Learning Smooth Time-Varying Linear Policies with an Action Jacobian Penalty

Reinforcement learning provides a framework for learning control policies that can reproduce diverse motions for simulated characters. However, such policies often exploit unnatural high-frequency signals that are unachievable by humans or physical robots, making them poor representations of real-world behaviors. Existing work addresses this issue by adding a reward term that penalizes a large change in actions over time. This term often requires substantial tuning efforts. We propose to use the action Jacobian penalty, which penalizes changes in action with respect to the changes in simulated state directly through auto differentiation. This effectively eliminates unrealistic high-frequency control signals without task specific tuning. While effective, the action Jacobian penalty introduces significant computational overhead when used with traditional fully connected neural network architectures. To mitigate this, we introduce a new architecture called a Linear Policy Net (LPN) that significantly reduces the computational burden for calculating the action Jacobian penalty during training. In addition, a LPN requires no parameter tuning, exhibits faster learning convergence compared to baseline methods, and can be more efficiently queried during inference time compared to a fully connected neural network. We demonstrate that a Linear Policy Net, combined with the action Jacobian penalty, is able to learn policies that generate smooth signals while solving a number of motion imitation tasks with different characteristics, including dynamic motions such as a backflip and various challenging parkour skills. Finally, we apply this approach to create policies for dynamic motions on a physical quadrupedal robot equipped with an arm.

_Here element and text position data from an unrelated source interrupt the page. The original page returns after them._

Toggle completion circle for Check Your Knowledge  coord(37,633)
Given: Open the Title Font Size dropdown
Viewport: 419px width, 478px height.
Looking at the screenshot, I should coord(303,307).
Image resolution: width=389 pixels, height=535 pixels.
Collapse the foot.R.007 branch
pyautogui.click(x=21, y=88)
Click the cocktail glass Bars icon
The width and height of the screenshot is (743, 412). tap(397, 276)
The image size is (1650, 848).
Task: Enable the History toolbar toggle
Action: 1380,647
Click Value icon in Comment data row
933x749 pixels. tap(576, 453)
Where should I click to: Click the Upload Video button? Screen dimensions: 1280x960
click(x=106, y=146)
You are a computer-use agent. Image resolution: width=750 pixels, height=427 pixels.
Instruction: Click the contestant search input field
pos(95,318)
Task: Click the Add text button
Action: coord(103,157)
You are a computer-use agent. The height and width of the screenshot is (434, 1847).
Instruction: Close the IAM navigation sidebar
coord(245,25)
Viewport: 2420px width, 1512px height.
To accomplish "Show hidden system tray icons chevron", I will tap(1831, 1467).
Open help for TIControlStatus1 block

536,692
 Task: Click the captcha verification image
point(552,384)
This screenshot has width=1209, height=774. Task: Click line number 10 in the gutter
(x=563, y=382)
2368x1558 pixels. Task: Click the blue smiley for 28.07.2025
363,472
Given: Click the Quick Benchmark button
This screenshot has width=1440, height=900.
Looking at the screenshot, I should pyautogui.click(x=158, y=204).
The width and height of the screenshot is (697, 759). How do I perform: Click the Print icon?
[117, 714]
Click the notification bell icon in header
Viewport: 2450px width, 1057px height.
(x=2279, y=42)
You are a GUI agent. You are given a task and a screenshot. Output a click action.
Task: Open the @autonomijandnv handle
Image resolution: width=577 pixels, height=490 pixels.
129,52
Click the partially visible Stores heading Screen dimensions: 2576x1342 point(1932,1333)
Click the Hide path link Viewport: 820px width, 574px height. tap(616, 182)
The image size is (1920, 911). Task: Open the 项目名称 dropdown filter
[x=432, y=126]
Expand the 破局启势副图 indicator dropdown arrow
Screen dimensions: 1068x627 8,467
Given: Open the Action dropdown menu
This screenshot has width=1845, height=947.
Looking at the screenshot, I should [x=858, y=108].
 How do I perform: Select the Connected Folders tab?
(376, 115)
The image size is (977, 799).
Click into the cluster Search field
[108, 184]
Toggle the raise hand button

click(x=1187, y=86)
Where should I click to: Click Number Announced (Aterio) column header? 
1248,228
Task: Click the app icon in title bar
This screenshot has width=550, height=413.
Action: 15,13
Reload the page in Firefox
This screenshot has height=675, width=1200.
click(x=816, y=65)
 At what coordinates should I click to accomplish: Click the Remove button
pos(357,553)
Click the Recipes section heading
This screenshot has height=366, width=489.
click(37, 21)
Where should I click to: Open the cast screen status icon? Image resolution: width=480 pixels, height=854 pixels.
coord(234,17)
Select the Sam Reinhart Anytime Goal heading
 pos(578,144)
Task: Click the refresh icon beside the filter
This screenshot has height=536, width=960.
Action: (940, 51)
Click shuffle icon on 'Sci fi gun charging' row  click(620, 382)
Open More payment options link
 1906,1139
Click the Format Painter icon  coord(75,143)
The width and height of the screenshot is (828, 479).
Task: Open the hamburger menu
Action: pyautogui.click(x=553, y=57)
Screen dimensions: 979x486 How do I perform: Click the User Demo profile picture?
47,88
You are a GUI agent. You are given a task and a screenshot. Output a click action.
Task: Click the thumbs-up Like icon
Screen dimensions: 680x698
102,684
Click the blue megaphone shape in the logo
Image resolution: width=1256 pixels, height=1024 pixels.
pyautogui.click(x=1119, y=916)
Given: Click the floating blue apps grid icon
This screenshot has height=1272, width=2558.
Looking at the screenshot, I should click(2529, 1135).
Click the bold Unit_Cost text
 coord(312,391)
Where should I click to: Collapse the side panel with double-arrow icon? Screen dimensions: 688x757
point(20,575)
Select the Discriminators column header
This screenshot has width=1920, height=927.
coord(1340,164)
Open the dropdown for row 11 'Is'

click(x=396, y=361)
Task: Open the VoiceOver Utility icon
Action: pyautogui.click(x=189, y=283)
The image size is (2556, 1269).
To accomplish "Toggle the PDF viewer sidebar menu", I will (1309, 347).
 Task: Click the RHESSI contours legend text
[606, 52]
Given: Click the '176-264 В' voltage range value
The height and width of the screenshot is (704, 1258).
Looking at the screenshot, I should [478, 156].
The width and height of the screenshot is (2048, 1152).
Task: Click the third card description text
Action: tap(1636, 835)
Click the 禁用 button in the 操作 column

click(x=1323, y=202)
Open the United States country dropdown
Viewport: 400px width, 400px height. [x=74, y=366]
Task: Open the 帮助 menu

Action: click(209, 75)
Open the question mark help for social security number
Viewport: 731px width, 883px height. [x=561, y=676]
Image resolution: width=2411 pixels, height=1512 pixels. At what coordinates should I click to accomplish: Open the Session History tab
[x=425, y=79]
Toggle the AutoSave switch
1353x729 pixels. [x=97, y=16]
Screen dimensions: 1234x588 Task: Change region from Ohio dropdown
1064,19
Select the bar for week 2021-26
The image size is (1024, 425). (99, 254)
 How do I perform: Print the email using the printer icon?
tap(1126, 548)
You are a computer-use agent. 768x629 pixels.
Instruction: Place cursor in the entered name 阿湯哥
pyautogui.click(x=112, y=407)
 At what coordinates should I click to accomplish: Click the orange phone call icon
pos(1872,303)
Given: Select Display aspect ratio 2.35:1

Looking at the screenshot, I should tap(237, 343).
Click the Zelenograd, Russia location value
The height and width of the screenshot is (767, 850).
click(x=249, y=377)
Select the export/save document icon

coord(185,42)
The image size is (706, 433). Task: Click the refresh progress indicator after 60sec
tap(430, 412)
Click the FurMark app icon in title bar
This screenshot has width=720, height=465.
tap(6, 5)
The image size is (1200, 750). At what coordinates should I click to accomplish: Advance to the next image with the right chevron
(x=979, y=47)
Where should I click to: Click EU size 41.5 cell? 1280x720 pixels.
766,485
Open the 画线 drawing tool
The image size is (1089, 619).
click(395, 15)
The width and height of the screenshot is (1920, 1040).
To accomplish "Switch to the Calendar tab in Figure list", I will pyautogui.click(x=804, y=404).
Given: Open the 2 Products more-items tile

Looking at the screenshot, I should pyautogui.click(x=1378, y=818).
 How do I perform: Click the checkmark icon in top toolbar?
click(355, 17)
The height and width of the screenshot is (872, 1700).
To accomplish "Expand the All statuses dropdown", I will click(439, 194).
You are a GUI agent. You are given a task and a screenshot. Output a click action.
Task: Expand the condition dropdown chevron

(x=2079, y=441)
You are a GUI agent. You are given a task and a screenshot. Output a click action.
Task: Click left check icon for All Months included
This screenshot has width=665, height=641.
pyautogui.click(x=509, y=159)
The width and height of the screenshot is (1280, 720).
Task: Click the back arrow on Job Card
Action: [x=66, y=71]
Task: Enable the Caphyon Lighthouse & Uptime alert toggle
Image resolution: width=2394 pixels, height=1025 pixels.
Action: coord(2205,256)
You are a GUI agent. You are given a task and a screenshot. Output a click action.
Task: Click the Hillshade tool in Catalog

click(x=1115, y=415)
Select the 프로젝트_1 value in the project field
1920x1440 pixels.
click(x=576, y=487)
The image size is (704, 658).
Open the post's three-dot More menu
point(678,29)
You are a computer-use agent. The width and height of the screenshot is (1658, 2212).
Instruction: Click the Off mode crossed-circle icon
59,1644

翻译：强化学习为学习能够复现模拟角色多样化运动的控制策略提供了一个框架。然而，此类策略常常利用人类或物理机器人无法实现的不自然高频信号，使其难以代表真实世界的行为。现有工作通过添加一个惩罚动作随时间发生较大变化的奖励项来解决此问题。该奖励项通常需要大量的调优工作。我们提出使用动作雅可比惩罚，它通过自动微分直接惩罚动作相对于模拟状态变化的改变。这有效地消除了不现实的高频控制信号，而无需针对特定任务进行调优。虽然有效，但当与传统全连接神经网络架构一起使用时，动作雅可比惩罚会引入显著的计算开销。为了缓解这个问题，我们引入了一种称为线性策略网络的新架构，它显著降低了训练期间计算动作雅可比惩罚的计算负担。此外，线性策略网络不需要参数调优，与基线方法相比展现出更快的学习收敛速度，并且在推理时比全连接神经网络具有更高的查询效率。我们证明，线性策略网络结合动作雅可比惩罚，能够学习生成平滑信号的控制策略，同时解决一系列具有不同特性的运动模仿任务，包括后空翻等动态运动以及各种具有挑战性的跑酷技能。最后，我们将此方法应用于为配备机械臂的物理四足机器人创建动态运动控制策略。